Seraphina(29)



He bowed graciously. “Madam Undersecretary,” he said, perfectly audible across the hushed room, “would you join me in a galliard?”

Eskar scanned the crowd as if seeking out the author of this prank but said, “I believe I shall.” She took his arm; her Zibou caftan was a riotous fuchsia next to his scarlet. Everyone exhaled.

I stayed a few minutes longer to watch them dance, smiling to myself. It could be done, this peace. It just took a willingness to do it. I silently thanked Prince Lucian for his determination. I caught Viridius’s eye across the room; he seemed to understand and waved a dismissal. I turned to quit the salon, happy that I’d helped effect some positive good, but mostly relieved to be leaving the crowd and chatter behind. Anxiety—or the prospect of being free of it—propelled me toward the door like a bubble toward the surface of a lake. The hallway promised me room to breathe.

I rushed into the corridor with such haste that I all but ran into Lady Corongi, Princess Glisselda’s governess.





Lady Corongi was a petite woman, old and old-fashioned. Her wimple was severely starched and her butterfly veil—a decade out of favor among the fashionable—was wired so rigidly that she might have put out someone’s eye with it. Her sleeves covered her hands completely, which made eating or writing a challenge, but she was of an antique school that equated fine manners with elaborate rituals. Clothing that impeded basic functioning presumably gave her more opportunities for fastidious fussing.

She stared at me in shock, her eyes goggling behind her veil, her painted lips drawn up into a prim and disapproving rosebud. She said not a word; it was up to me to apologize since I was clearly the one with no manners.

I curtsied so low I nearly lost my balance. She rolled her eyes at my wobbling. “I humbly beg your pardon, milady,” I said.

“It astonishes me that a bungling monkey such as yourself is permitted to careen so freely up the corridors,” she sniffed. “Have you no keeper? No leash?”

I had hoped to speak with her about the princess’s education. Seeing Glisselda so cowed by real, live saarantrai had only increased my impetus to speak, but now I felt cowed myself.

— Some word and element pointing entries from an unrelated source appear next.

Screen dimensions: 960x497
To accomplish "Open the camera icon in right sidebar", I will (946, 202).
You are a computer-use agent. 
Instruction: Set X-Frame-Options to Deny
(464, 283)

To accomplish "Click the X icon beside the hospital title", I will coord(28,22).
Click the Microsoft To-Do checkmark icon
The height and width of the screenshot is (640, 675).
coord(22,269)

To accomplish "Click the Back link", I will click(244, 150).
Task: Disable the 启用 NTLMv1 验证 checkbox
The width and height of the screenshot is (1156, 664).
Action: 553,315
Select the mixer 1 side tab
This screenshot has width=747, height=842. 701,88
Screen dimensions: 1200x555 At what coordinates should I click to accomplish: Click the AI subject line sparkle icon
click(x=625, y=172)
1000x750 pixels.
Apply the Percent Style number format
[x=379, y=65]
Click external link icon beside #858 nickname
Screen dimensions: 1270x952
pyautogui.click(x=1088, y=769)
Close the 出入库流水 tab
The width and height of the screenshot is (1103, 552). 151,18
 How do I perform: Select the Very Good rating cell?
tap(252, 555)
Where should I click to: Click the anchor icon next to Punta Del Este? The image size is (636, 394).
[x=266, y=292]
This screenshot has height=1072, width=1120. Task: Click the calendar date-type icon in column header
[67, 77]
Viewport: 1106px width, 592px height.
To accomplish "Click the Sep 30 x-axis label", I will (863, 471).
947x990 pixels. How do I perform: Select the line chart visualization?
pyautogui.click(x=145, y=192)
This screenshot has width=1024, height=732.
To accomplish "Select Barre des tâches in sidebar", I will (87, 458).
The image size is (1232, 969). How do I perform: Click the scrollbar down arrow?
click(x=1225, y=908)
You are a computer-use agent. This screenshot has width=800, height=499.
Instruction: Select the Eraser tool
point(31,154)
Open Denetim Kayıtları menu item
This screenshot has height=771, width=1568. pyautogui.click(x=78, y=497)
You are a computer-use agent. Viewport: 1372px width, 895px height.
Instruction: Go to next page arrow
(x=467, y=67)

Lady Corongi curled her lip into a sneer and brushed past me, bumping me out of the way with a sharp elbow to the ribs. She only went two steps further before turning abruptly. “What did you say your name was, maidy?”

I dove into a hasty curtsy. “Seraphina, milady. I teach Princess Glisselda—”

“Harpsichord. Yes, she’s mentioned you. She said you were smart.” She stepped back in front of me, lifted her veil so she could see me more clearly, and scrutinized my face with sharp blue eyes. “Is that why you fill her head with nonsense about dragons? Because you’re so very smart?”

Here was the thing I had wanted to discuss, without my having to steer the conversation at all. I tried to reassure her: “It’s not a question of being smart, milady. It’s a question of exposure. My father, as you may know, is the Crown’s expert on Comonot’s Treaty. I myself had a dragon tutor for many years. I have some insight—”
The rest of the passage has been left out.